Не подняв головы, не в силах улыбнуться, двинуться, Маша услышала сухой шепоток:
– …Дрась…
Когда за ними закрылась дверь, Маша поднялась – книга упала с колен – и с силой проговорила:
– Что происходит?! Как можно было довести ребенка до такого состояния?! Сколько она весит? Ведь это дистрофия, вы понимаете?!
– Этто фы кому? – в замешательстве спросила прибалтийка. – Нам? У нас этта деффочка тней пять… Вы к ней каккое имеетте оттношение?
Маша бросилась вон из приемной.
Наутро она стояла за стеклянной дверью санаторной столовой, пытаясь высмотреть копну каштановых кудрей, которых здесь было много. Не видела ничего, в глазах мутилось. (По курортной поре не удалось вчера снять комнату, и ночь Маша провела в зале ожидания железнодорожной станции.) Воображала всякие ужасы: что, например, девочка умерла от истощения нынче ночью.
Потом спустилась на первый этаж к закрытому кабинету директрисы. Дождалась, когда в конце коридора появится гренадерская фигура в белом халате, преградила ей дорогу и проговорила с безысходной решимостью:
– Я возьму этого ребенка. Научите, как пройти формальности.
Затем часа полтора они сидели в кабинете, и Маша под диктовку по пунктам записывала все девять кругов ада, которые намеревалась в рекордный срок обежать со всеми документами.

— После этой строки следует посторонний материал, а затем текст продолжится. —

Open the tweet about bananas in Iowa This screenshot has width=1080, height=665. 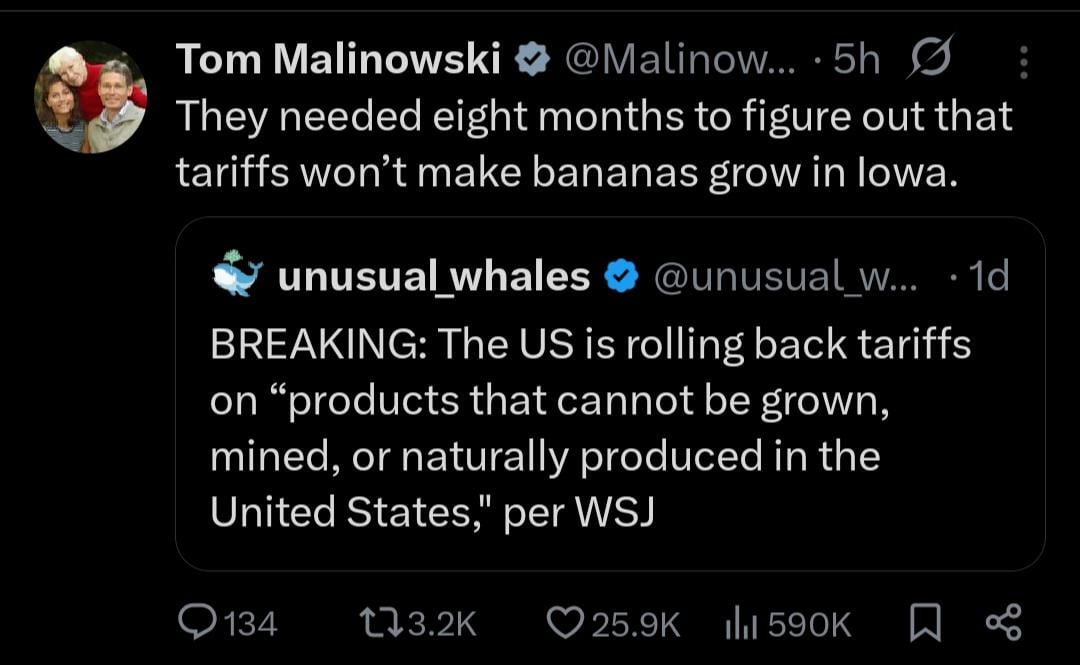click(594, 144)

Она всё не могла опомниться, застенчиво пыталась оставить на столе деньги, сунуть их в карман необъятного директорского халата, заложить между страниц какой-то учетной тетради в картонной обложке, то и дело хватая увесистую рабочую руку этой женщины и умоляюще бормоча:
– Только бы кто посидел с ней, покормил, пожалуйста, хоть несколько ложек, но чаще, пожалуйста! – пока директриса резко не отчитала ее и обе они не расплакались, за что-то друг друга благодаря.
Душевная соседка Шура, которую Маша безуспешно разыскивала, все это время стояла за приоткрытой дверью директорского кабинета и, обмирая, слушала.
Когда стало ясно, что дело сладилось и эта не такая уж и молодая женщина захлопнула за собой все ходы и выходы, Шура крепко зажмурилась, с силой открыла глаза, уставясь на голубой квадрат окна в дальнем конце коридора, и вдруг с жаром неловко перекрестилась. Вдруг Шура поняла, что ошиблась в направлении, и похолодела: да не так, а так! Трижды сплюнула через левое плечо и столь же истовым замахом положила на широкую грудь крест правильный.
Она боялась скрипнуть паркетиной, кашлянуть. Боялась, что дело сорвется и девочку не увезут.
Но пуще всего – пуще смерти своей – она боялась самой девочки.
…А хочешь, свет мой, зеркальце, расскажу тебе грустную историю поруганной любви?
Не смейся, это настоящая любовь между миссис Кларксон, моей здешней хозяйкой, и диким гусем, что однажды упал к ней на лужайку.
Я готов исписать сейчас много страниц, потому что взволнован: последний акт драмы разыгрался вчера на моих глазах. Вернее, я сидел в своем сарае, который они величают флигелем, и дерут с меня приличные деньги, и делал вид, что репетирую это супервиртуозное место в финале Четвертой симфонии Бетховена, где фагот должен прострекотать и закончить за кларнетом. А еще во второй части – сложнейший и пикантный флирт на пуантах тридцатидвухпунктирного ритма, что полностью опровергает слова незабвенного моего учителя Николай Кузьмича: «Фагот, пацан, – инструмент меланхолический…»
Но Шехерезада продолжает дозволенные речи.